Die israelische Regierung hat ihrerseits, wie ihre Vorgängerregierungen, die Fatah-Bewegung und Arafat unterminiert. Sie hat nichts dazu beigetragen, der Fatah einen Erfolg zu ermöglichen. Vielleicht wollten die PalästinenserInnen durch die Wahl der Hamas auch eine härtere Sprache gegenüber Israel sicherstellen, ohne dabei allerdings den Wunsch zu haben, dass mit der Hamas ein fundamentalistisches Regime an die Macht kommt, geschweige denn Israel zu vernichten.
Die Debatte über die Hamas und die weitere Entwicklungen wird uns in nächster Zeit intensiv beschäftigen. Je mehr Menschen wir in der islamischen Welt dazu bewegen können, auf die Hamas einzuwirken, desto erfolgreicher können wir mittel- bis langfristig das erreichen, was wir bei der Fatah – wenngleich nicht vollständig – erreicht haben: die Anerkennung Israels und die unmissverständliche Ablehnung des Terrorismus.

Liveschaltung nach Kabul

Noch etwas Beeindruckendes fand heute statt. Aus Anlass des Welt-Frauentages fand um 11.00 Uhr während unserer Fraktionssitzung eine Video-Liveschaltung zum Parlament in Kabul in Afghanistan statt. Wir sprachen auf diese Weise mit zwei führenden weiblichen Parlamentsmitgliedern – mit der stellvertretenden Vorsitzenden des Unterhauses und der jüngsten Abgeordneten des afghanischen Parlaments.

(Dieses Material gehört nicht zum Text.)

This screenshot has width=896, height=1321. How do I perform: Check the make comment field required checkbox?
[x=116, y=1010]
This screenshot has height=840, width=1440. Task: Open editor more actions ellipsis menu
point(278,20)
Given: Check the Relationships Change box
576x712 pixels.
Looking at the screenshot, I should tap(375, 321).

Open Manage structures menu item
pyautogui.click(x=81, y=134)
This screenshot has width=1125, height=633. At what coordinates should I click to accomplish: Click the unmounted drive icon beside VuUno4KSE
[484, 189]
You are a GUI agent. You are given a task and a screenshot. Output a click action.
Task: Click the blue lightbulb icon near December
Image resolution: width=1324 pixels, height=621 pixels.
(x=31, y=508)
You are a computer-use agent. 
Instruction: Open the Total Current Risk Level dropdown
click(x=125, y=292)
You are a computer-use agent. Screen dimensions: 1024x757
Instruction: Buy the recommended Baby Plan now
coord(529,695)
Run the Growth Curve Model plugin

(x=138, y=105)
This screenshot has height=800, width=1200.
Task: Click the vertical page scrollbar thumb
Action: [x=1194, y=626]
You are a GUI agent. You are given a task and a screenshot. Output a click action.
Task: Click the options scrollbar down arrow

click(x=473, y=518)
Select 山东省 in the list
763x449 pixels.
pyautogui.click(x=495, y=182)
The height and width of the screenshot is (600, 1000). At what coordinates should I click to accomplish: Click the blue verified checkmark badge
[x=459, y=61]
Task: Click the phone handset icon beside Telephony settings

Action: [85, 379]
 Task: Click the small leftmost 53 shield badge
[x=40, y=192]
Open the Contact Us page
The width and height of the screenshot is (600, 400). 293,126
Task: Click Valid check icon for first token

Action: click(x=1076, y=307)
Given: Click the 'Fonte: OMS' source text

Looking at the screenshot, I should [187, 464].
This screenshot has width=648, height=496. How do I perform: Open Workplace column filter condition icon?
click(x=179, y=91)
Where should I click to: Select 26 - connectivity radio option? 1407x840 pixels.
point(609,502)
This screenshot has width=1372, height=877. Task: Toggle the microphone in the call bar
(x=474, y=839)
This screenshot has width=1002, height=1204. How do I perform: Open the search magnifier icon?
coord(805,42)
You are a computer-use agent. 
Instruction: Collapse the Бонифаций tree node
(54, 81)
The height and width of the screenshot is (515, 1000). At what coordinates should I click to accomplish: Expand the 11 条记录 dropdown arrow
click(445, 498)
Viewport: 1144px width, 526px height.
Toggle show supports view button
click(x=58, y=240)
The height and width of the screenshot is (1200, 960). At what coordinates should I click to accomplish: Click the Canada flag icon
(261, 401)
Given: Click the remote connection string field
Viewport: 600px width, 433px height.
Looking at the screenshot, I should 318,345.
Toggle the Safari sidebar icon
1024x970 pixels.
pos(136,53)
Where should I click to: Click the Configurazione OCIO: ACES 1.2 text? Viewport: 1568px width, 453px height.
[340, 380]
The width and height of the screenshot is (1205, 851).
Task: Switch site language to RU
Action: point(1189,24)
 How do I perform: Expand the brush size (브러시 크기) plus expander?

Es war für mich bewegend, diesen Dialog zu beginnen und die beiden Frauen im Namen unserer Fraktion in Afghanistan zu begrüßen. Ich beglückwünschte sie zu ihren Tätigkeiten und signalisierte ihnen unsere Unterstützung und Überzeugung, die Rechte der Frauen in Afghanistan zu stärken. Dann übergab ich das Wort an einige KollegInnen. Die Tatsache, dass es in Afghanistan ein Parlament, und zwar mit weiblichen Mitgliedern, gibt, mag als Kleinigkeit erscheinen. Und doch ist es ein wichtiges Symbol dafür, dass scheinbar irreversible Zustände, wie sie unter dem Taliban-Regime in Afghanistan geherrscht haben, geändert werden können. Auch das ist ein Hinweis darauf, dass wir – mühsam, aber kontinuierlich – Veränderungen in unserer eigenen Region, aber auch in unserer näheren und weiteren Nachbarschaft erreichen können bzw. müssen.